A lean pork loin is soaked in a sweet maple cure then smoked, sliced, and pan fried. The end result is a Canadian bacon with a great sweet and salty mixture that is more pronounced and complex than what you get off the shelf.
  • Prep Time:
  • 15 Minutes
  • Inactive Time:
  • 3 Days
  • Cook Time:
  • 2 Hours
  • Total Time:
  • 3 Days 2 Hours 15 Minutes
  • Yield:
  • One 4- to 5-pound loin, serving 12 to 18 people


  • 1 gallon water, divided
  • 1 cup kosher salt
  • 1 cup maple syrup
  • 1/3 cup light brown sugar
  • 2 teaspoons pink salt (aka InstaCure, Prague Powder)
  • 4 bay leaves
  • 3 medium cloves garlic, smashed
  • 1 tablespoon black peppercorns
  • 1 boneless pork loin, trimmed of excess fat (about 4 to 5 pounds)
  • 1 to 2 fist-size chunks of light smoking wood, such as apple or cherry


  1. To make the cure, combine 1 quart of water, Kosher salt, maple syrup, brown sugar, pink salt, bay leaves, garlic, and peppercorns in a medium saucepan. Bring to a boil over high heat, stirring to dissolve salts and sugar. Boil for 1 minute, then remove from heat. Transfer to a large container and stir in remaining 3 quarts of water. Place in refrigerator until completely chilled. Fully submerge pork loin in cure and let sit in refrigerator for 3 to 5 days.
  2. Remove pork from cure and place in large container. Add enough fresh water to fully submerge loin. Let sit for 30 minutes, then remove pork from water and pat dry with paper towels.
  3. Fire up the smoker or grill to 225 degrees, adding chunks of smoking wood chunks when at temperature. When wood is ignited and producing smoke, place pork in and cook until an instant read thermometer registers 140 degrees when inserted into thickest part of the pork loin, about 2 to 3 hours.
  4. Let pork cool for 30 minutes. Slice and pan fry before before serving.


  • 01
  • gm says
    Posted Sun, Nov 24 2013 6:45pm
  • 02
  • M.C says
    Great recipe...I made it exactly as the recipe said, smoked it yesterday...came out sooo good I'm making another one today. 5 stars.
    Posted Fri, Dec 6 2013 3:32pm
  • 03
  • jeff says
    Going to it today , for the advice ,from st.Louis I love eggs beniii

    Posted Thu, Dec 12 2013 4:04pm
  • 04
  • RS says
    Very cool. Thanks for sharing.
    Posted Fri, Jan 3 2014 10:10pm
  • 05
  • Ron says
    I have one on the grill right now... I was going to use the smoker and figured, "why?" Small piece of meat, short cooking time. The grill is working just fine. Used a mix of apple and pecan wood. It's looking real good so far and is picking up a great color.
    Posted Sun, Oct 5 2014 2:02pm
  • 06
  • cnazzy says
    Nope... You dont smoke canadian bacon!!!! EVER!!! canadian here.. grew up with PEAMEAL Bacon and you never smoke it.
    American's have it so wrong, I live in the USA now and its amazing how people mess this up every time..
    You dont smoke it after its cured for atleast 4 days.. then you roll it in cornmeal. and leave it sit in the fridge for another couple days then cut in slices and fry..
    You can freeze it. and fry it again at a later date or roast it in the oven.
    Just thought people would know the REAL way to have peameal bacon!

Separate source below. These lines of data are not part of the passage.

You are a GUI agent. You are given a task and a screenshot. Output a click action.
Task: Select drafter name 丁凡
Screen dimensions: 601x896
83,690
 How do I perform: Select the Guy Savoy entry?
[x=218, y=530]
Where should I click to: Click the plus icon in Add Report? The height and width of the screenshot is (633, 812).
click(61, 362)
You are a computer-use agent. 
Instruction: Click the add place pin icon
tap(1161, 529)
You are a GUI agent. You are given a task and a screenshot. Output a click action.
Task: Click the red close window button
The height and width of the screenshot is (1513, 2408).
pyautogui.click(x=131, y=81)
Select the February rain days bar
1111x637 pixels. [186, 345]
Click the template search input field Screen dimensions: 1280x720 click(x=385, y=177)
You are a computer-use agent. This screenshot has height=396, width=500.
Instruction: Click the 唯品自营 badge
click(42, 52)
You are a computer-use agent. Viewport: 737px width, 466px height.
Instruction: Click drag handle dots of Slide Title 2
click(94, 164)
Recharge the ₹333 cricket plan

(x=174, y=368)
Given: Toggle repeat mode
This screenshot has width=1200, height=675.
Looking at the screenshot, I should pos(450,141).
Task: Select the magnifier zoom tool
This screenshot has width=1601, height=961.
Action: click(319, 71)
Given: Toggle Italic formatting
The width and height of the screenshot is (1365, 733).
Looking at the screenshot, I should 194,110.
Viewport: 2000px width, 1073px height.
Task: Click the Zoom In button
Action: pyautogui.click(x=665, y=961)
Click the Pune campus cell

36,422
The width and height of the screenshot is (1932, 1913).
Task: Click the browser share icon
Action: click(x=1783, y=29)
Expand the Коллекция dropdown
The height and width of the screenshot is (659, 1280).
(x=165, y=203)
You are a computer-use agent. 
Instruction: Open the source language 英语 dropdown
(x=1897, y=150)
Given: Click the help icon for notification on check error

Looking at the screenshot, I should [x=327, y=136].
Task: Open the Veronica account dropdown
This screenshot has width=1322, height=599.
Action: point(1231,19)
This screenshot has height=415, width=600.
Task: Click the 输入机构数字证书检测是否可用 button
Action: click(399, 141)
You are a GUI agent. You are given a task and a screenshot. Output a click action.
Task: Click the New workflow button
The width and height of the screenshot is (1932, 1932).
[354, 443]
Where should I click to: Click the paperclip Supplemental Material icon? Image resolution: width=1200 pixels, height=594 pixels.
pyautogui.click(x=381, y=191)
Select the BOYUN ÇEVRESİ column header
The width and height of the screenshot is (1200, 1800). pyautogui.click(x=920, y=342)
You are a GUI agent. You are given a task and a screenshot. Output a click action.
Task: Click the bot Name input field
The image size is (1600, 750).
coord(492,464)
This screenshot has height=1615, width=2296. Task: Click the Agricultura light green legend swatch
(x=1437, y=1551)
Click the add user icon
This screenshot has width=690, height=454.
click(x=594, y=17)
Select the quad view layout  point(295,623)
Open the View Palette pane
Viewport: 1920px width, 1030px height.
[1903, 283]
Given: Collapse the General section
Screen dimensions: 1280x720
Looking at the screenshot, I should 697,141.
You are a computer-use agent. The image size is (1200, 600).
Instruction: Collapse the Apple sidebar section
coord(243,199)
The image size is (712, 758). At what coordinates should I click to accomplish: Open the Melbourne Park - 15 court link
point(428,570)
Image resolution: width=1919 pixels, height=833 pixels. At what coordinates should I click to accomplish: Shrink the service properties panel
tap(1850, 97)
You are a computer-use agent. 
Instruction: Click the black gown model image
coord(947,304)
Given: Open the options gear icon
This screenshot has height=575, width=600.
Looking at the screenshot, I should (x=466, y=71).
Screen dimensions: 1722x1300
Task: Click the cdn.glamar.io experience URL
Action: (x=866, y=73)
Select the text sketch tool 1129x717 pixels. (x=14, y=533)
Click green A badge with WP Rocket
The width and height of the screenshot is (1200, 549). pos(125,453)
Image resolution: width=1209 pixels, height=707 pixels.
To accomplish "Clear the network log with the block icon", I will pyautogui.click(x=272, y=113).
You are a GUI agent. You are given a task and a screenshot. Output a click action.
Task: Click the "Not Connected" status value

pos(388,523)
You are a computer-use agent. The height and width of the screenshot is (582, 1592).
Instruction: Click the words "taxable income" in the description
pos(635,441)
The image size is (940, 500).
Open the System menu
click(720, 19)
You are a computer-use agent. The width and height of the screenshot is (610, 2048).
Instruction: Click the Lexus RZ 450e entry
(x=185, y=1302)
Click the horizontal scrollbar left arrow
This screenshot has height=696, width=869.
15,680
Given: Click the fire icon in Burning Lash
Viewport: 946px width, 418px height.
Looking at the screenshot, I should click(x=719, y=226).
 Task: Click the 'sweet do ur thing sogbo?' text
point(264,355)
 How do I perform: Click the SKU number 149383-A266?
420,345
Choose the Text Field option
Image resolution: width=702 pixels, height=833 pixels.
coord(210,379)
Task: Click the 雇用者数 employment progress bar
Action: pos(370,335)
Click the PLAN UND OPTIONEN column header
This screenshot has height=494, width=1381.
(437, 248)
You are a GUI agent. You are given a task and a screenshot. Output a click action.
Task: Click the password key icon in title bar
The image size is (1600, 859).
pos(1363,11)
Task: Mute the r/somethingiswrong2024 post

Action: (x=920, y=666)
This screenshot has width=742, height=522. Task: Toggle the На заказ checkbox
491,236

    Posted Thu, Oct 30 2014 1:59am
  • 07
  • cybrowl says
    crazzy if you're going to claim your Canadian .. get it right! Peameal bacon is one of two bacons we called Canadian. Smoked back bacon is the other. And before you say anything different. I should know , since I been a butcher in Ontario for 35 years. and most Americans who come up to buy Canadian Bacon want smoked back bacon not peameal bacon
    Posted Sun, Dec 21 2014 5:42pm
  • 08
  • snowtigger says
    Just finished one loin night before last. Took it to 165f inside temp. All I can say is WOW!! Everybody has the same reaction. I am starting on four more. It is 30 degrees below zero. Big deal, I have a detached garage. It gets a little smokey in there, but I open the overhead door and air it out before I go in. It works for me. I think I will install a chimney before I fire up the old smoker again. It will get rid of the most of the smoke. Amazing what a retired guy will do when it's cold.
    Posted Sat, Jan 31 2015 3:37am
  • 09
  • jackie harsha says
    Just made this. Is incredibly good. I'll probably never buy ham or Canadian bacon again. Thanks for the recipe.